START Record excerpts

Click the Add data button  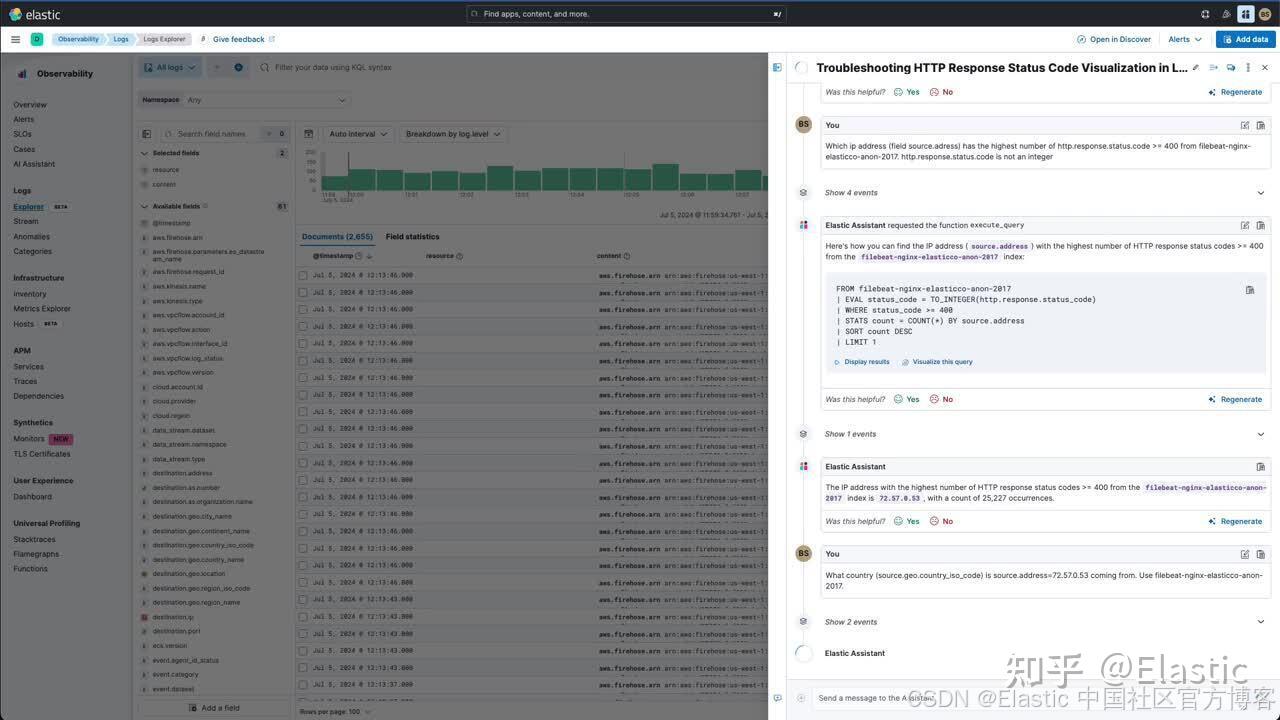tap(1245, 39)

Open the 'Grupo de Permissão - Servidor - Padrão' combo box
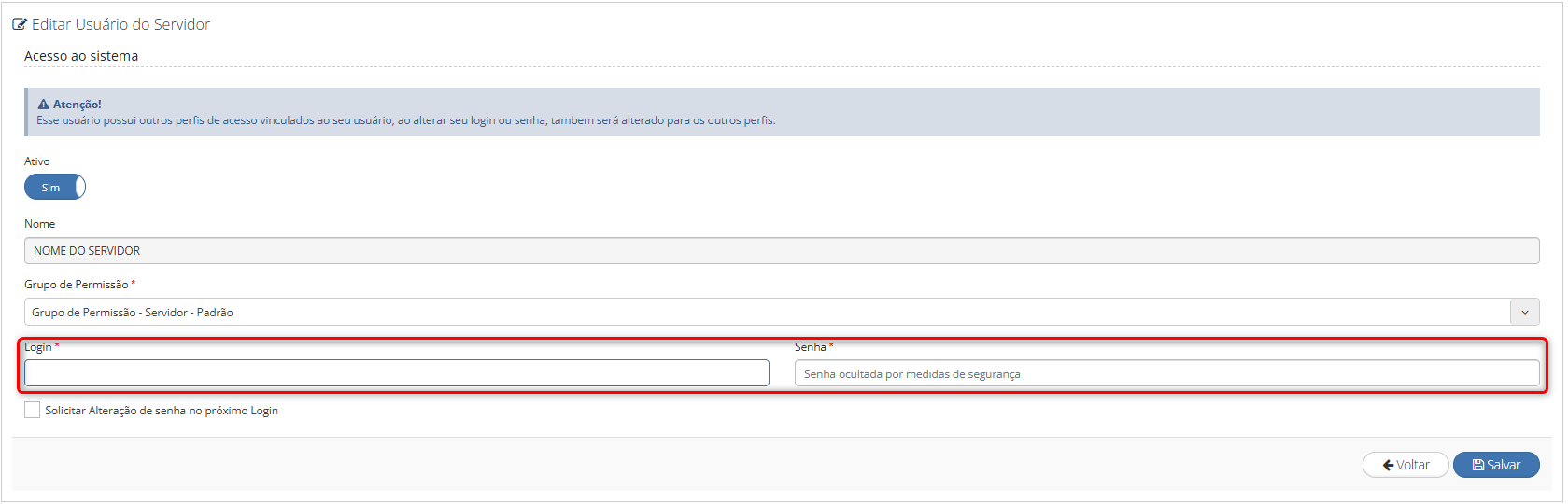pyautogui.click(x=766, y=313)
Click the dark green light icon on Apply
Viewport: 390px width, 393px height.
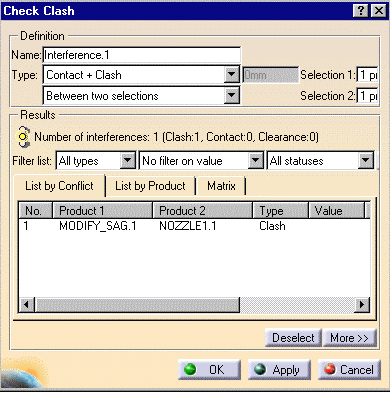[260, 369]
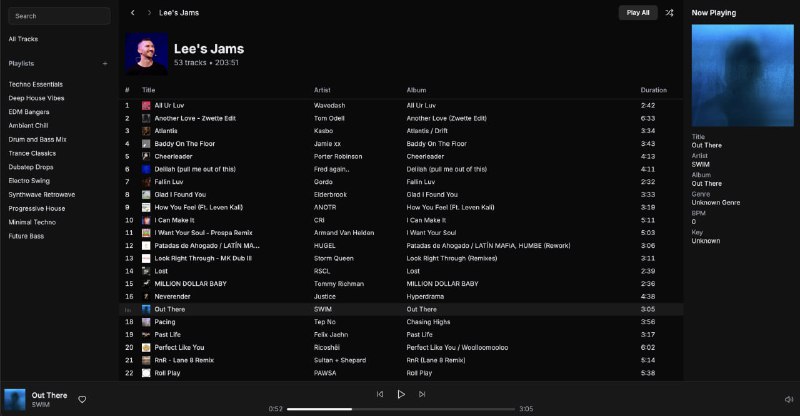Click the volume speaker icon
This screenshot has width=800, height=416.
click(x=789, y=399)
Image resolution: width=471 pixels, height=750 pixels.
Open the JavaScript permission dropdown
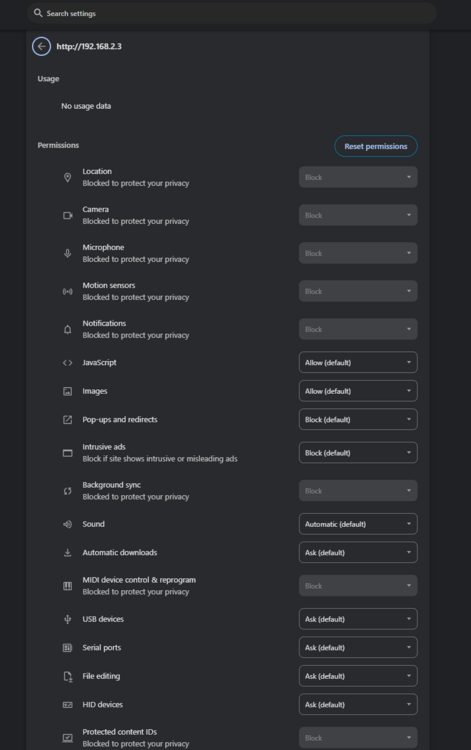(x=358, y=363)
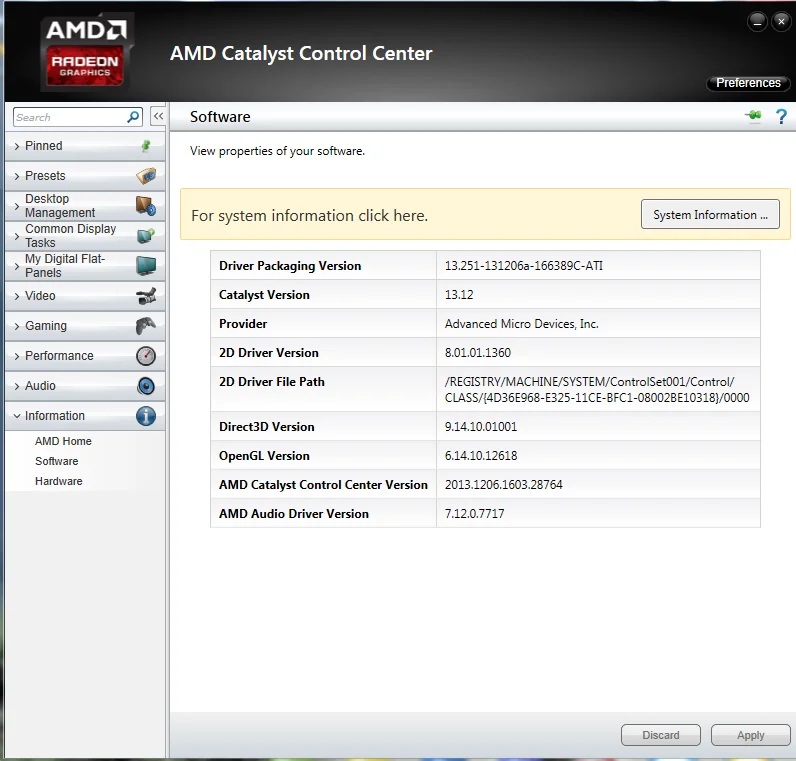Collapse sidebar with double-arrow button
796x761 pixels.
coord(158,116)
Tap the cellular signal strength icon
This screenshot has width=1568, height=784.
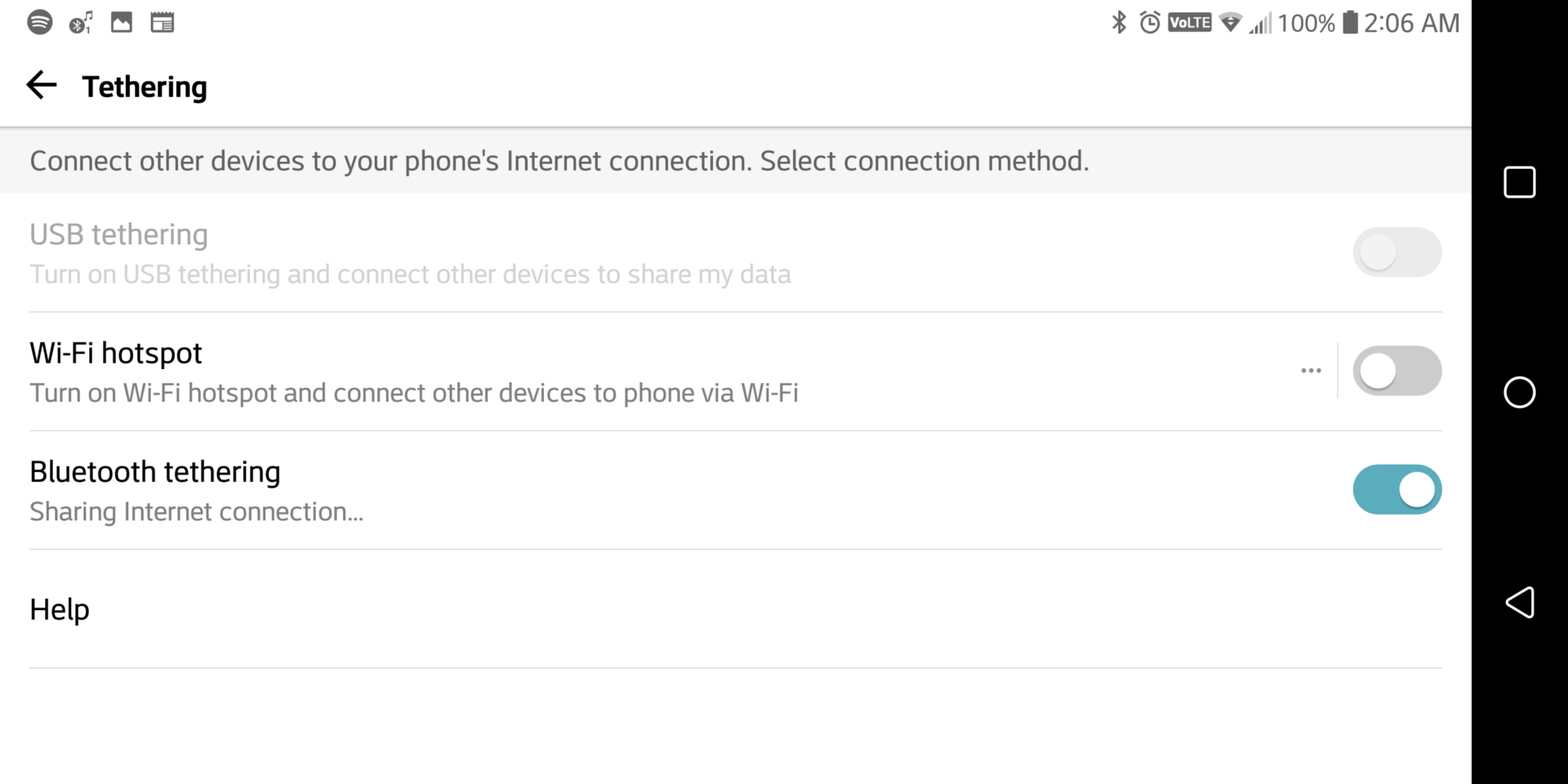point(1263,22)
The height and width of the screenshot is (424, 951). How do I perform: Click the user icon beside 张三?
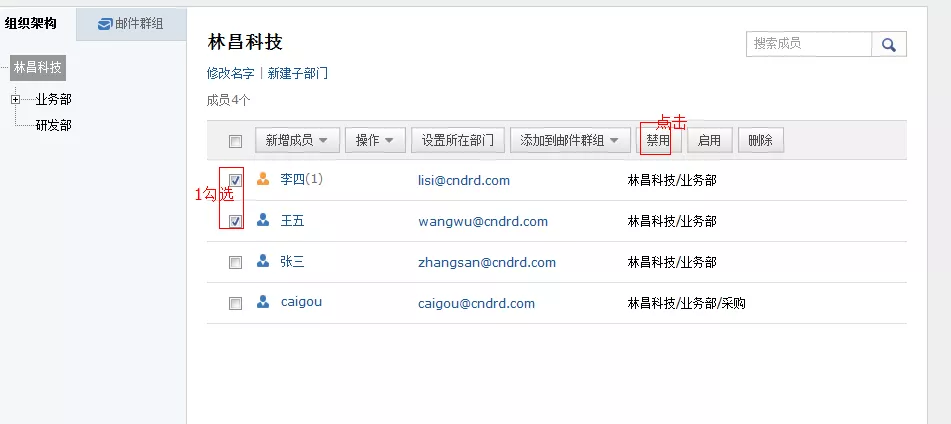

END Record excerpts

● **Task goal**
Turn the lines from the one containing "Click the dark green light icon on Apply" through the end of the records into a numbered list, skipping any blank lines. Leave the pictures out of your answer.

● **Response**
1. Click the dark green light icon on Apply
2. Viewport: 390px width, 393px height.
3. [260, 369]
4. Click the volume speaker icon
5. This screenshot has width=800, height=416.
6. click(x=789, y=399)
7. Image resolution: width=471 pixels, height=750 pixels.
8. Open the JavaScript permission dropdown
9. (x=358, y=363)
10. Collapse sidebar with double-arrow button
11. 796x761 pixels.
12. coord(158,116)
13. Tap the cellular signal strength icon
14. This screenshot has width=1568, height=784.
15. point(1263,22)
16. The height and width of the screenshot is (424, 951). How do I perform: Click the user icon beside 张三?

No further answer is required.